Comparison of ⁴²K⁺ efflux patterns, as determined by tracer elution, in roots of barley seedlings grown under five K⁺ concentrations and two N treatments, NH₄⁺ (A) and NO₃⁻ (B). Plots have been corrected for differences in root mass and tracer activity (to the arbitrary value of 2 × 10⁵ cpm μmol⁻¹). Each point is the mean ± SEM of six to 17 replicates (SEM was, on average, <11% of the mean). Cytosolic exchange half-times are listed in parentheses (SEM < 15% of the mean).

Figure 2.

Comparison of ⁴²K⁺ accrual in growth solution surrounding roots of barley seedlings grown under five K⁺ concentrations and two N treatments, NH₄⁺ (A) and NO₃⁻ (B). Plots have been corrected for differences in root mass and tracer activity (to the arbitrary value of 2 × 10⁵ cpm μmol⁻¹). Each point is the mean ± SEM of three to 12 replicates (SEM was, on average, <10% of the mean). Cytosolic exchange half-times are listed in parentheses (SEM was <15% of the mean).

Figure 3.

Comparison of K⁺ component fluxes, as determined by elution (A) and subsampling (B), at five external K⁺ concentrations (as indicated, in mm) with two N sources (10 mm NH₄⁺ or NO₃⁻). Bars are divided into net flux (black segments) and efflux (white segments), which together comprise the influx term.
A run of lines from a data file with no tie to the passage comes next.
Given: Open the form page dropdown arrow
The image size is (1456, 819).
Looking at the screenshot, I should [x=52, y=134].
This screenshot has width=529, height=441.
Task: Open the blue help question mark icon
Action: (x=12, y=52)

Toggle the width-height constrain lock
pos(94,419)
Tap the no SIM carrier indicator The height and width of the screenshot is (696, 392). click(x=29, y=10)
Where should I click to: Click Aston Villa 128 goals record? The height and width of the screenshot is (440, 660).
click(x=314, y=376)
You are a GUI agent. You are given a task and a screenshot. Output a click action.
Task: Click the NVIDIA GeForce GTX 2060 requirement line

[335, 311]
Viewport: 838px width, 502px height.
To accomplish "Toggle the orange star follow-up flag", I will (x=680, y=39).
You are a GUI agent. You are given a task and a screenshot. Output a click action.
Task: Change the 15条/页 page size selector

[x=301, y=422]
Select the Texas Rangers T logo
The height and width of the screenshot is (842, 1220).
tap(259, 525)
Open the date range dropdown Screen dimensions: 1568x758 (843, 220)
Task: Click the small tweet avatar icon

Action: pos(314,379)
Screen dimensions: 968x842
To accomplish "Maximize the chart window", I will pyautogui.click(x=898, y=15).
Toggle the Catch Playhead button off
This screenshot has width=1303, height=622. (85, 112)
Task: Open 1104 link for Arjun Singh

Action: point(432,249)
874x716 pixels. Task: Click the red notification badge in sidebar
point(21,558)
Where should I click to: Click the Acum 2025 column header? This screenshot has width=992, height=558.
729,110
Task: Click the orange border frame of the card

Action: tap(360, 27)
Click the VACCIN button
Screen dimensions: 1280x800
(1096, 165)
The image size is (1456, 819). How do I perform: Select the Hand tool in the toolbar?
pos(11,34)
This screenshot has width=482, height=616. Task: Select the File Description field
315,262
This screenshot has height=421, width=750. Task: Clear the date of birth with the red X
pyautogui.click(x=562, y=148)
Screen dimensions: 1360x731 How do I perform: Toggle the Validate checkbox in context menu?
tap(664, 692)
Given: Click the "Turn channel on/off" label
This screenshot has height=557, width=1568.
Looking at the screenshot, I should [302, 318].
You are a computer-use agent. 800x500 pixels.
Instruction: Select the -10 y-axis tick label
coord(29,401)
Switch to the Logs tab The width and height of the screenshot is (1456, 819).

Error bars refer to ±SEM of three to 17 replicates.

Figure 4.

Ratio of ⁴²K⁺ captured in the initial eluate during a subsampling protocol to tracer remaining in roots after elution. Values are corrected for root mass and tracer activity. Black squares refer to seedlings grown with NH₄⁺; white squares refer to NO₃⁻. Each point is the mean ± SEM of three to 16 replicates.

Figure 5.

K⁺ tissue content of seedlings grown at five external K⁺ concentrations (as indicated, in mm) and two N sources (10 mm NH₄⁺ or NO₃⁻). Root content is represented by white bars, shoot content by gray bars, and whole-plant content by black bars. Error bars refer to ±SEM of six to 12 replicates. Root contents are expressed per gram root, shoot contents are expressed per gram shoot, and whole-plant contents are expressed per gram total tissue.

Figure 6.

K⁺ concentration of root cytosolic compartment ([K⁺]_cyt) for barley seedlings grown at five external K⁺ concentrations (as indicated, in mm) and two N sources (10 mm NH₄⁺ or NO₃⁻), determined by either elution (A) or subsampling (B) protocols. Error bars refer to ±SEM of six to 17 replicates (A) and ±SEM of three to six replicates (B). Different letters refer to significantly different means (P < 0.05, tested by ANOVA).

Figure 7.

Energy necessary to drive K⁺ efflux from barley root cells, as determined by either elution (A) or subsampling (B) protocols. Negative values correspond to passive efflux, while positive values correspond to an active efflux. Black squares refer to NH₄⁺-grown plants, and white squares refer to NO₃⁻-grown plants.